ElevenLabs expands into full voice stack
ElevenLabs
Convergence means voice infrastructure is stopping at model APIs and moving up into full call handling systems. ElevenLabs started in premium text-to-speech, Deepgram in transcription, and Cartesia in low latency voice generation, but each is now bundling the adjacent layers needed to run an actual agent, which turns a developer choice from best single model into best integrated runtime for latency, control, and cost.
-
ElevenLabs now spans the whole stack. It offers low latency text-to-speech, realtime speech-to-text via Scribe v2 Realtime, and a Conversational AI platform that combines speech-to-text, an LLM, text-to-speech, and turn taking into a deployable voice agent product.
-
Deepgram made the same move from transcription into a unified stack.

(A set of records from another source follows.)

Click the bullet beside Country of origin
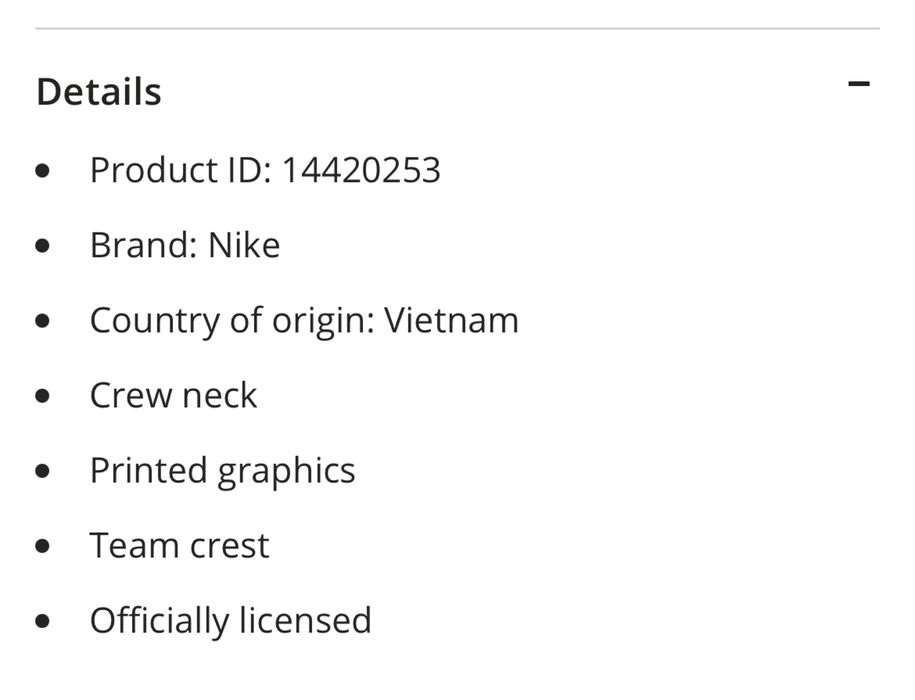[42, 321]
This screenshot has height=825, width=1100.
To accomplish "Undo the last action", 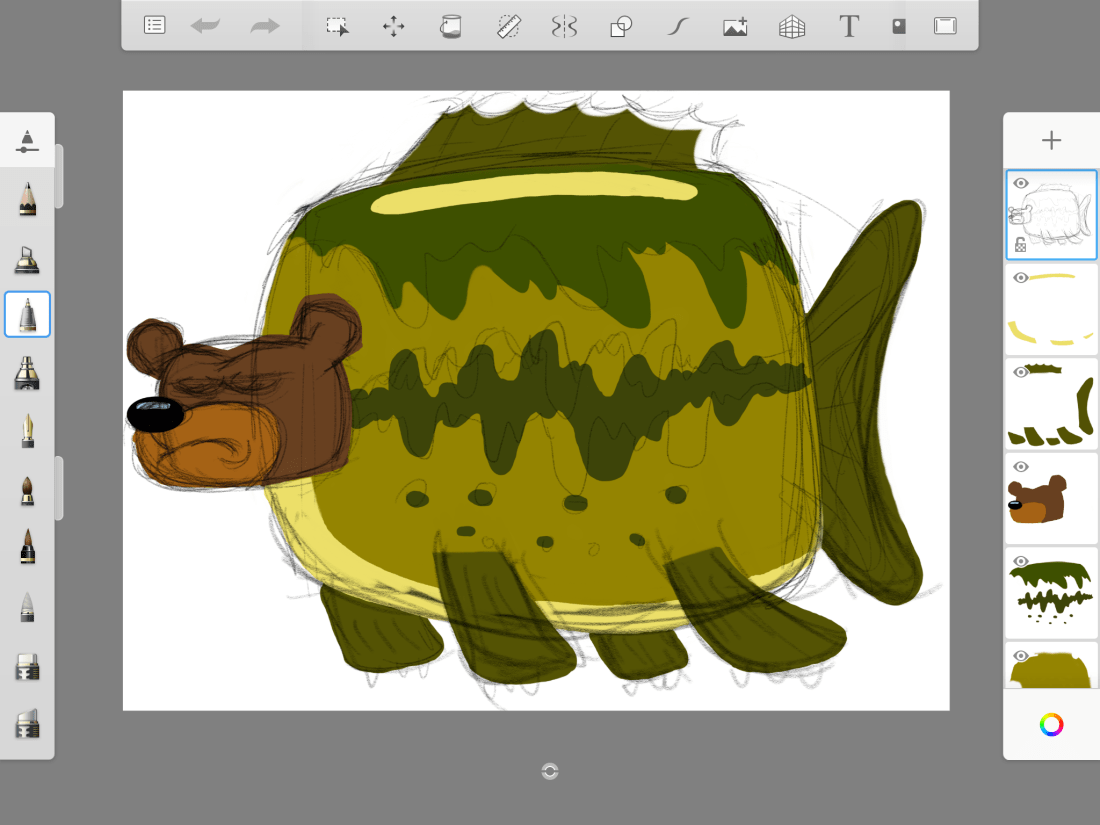I will 206,26.
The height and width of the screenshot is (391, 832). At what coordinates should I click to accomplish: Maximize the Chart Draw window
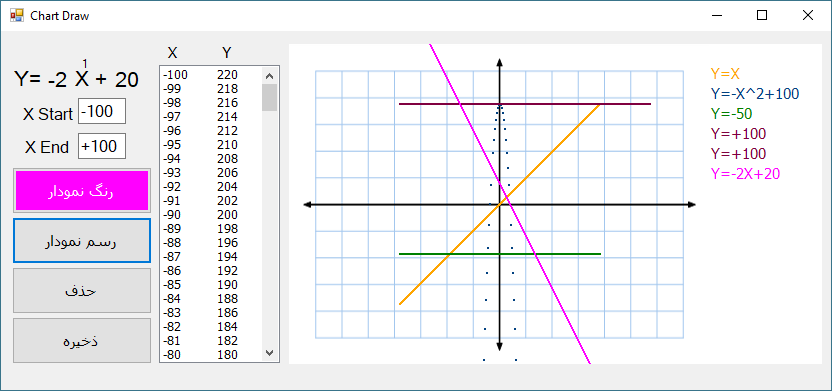tap(761, 15)
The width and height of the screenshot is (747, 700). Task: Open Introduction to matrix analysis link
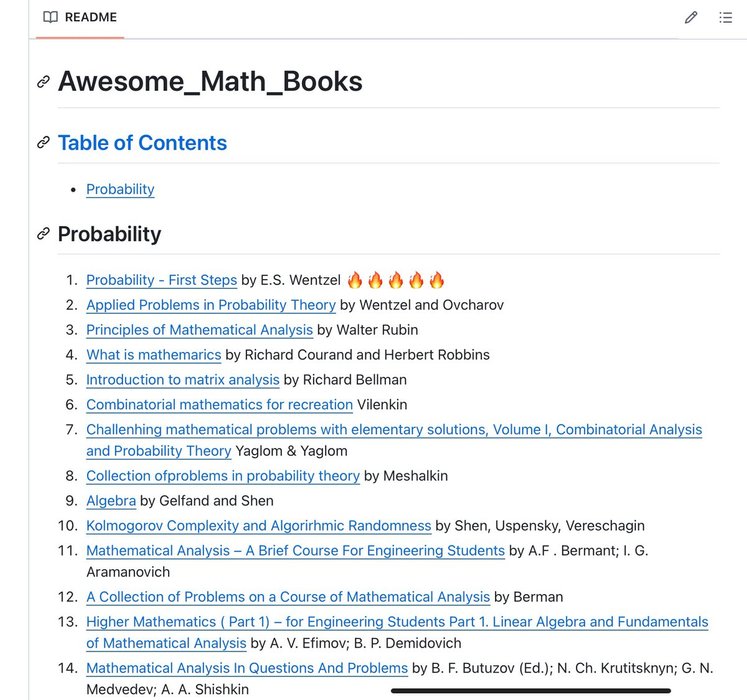(183, 380)
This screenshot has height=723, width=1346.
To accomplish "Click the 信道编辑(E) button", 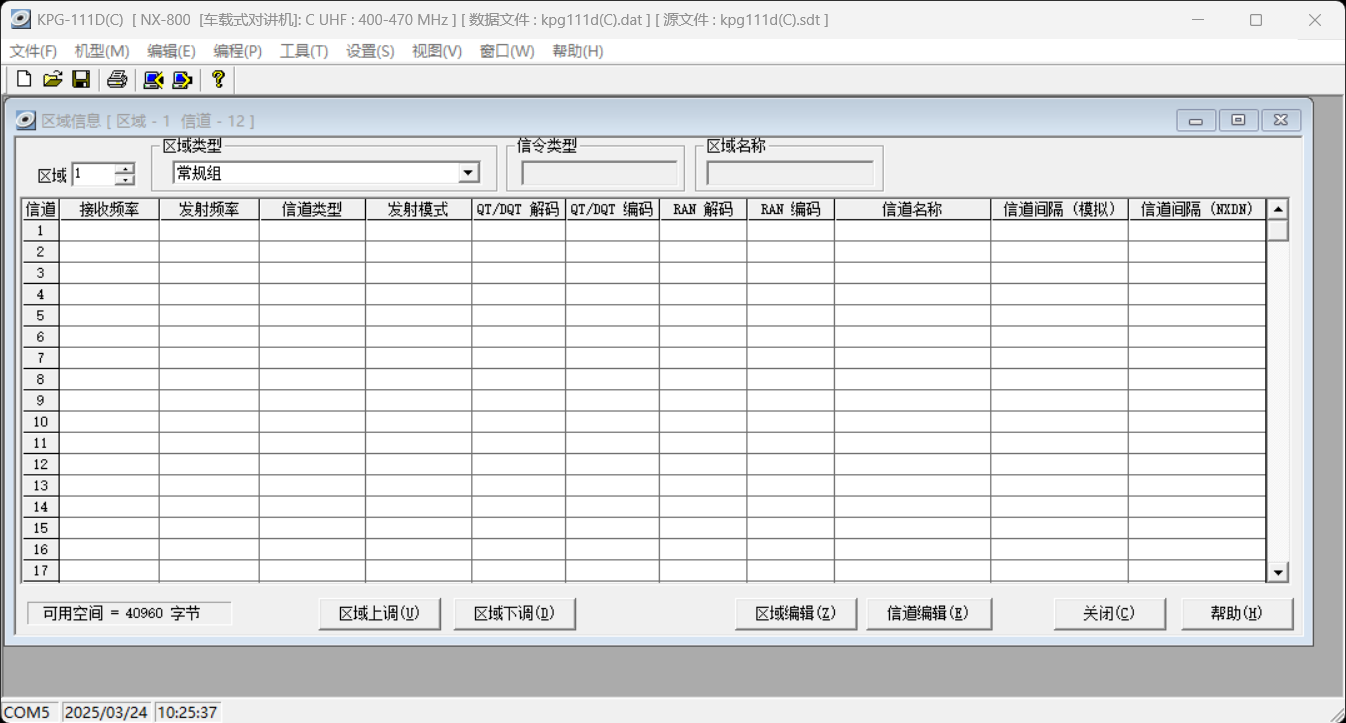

Its docs now position Speech to Text, Text to Speech, and a Voice Agent API together, with built in barge in detection, turn taking prediction, and orchestration so teams do not have to stitch separate vendors together.
-
Cartesia is following the same pattern with Sonic for text-to-speech, Ink for speech-to-text, and Line for complete voice agents. That matters because once every vendor offers the same core boxes, competition shifts to whose voices sound better, whose stack responds faster, and whose all in workflow is cheaper to operate.
The next phase is fewer point solutions and more bundled voice stacks sold on production outcomes. Providers that can own transcription, synthesis, turn timing, telephony, and monitoring in one system will be best positioned to win enterprise voice agent budgets, while standalone model vendors get pushed toward lower margin commodity pricing.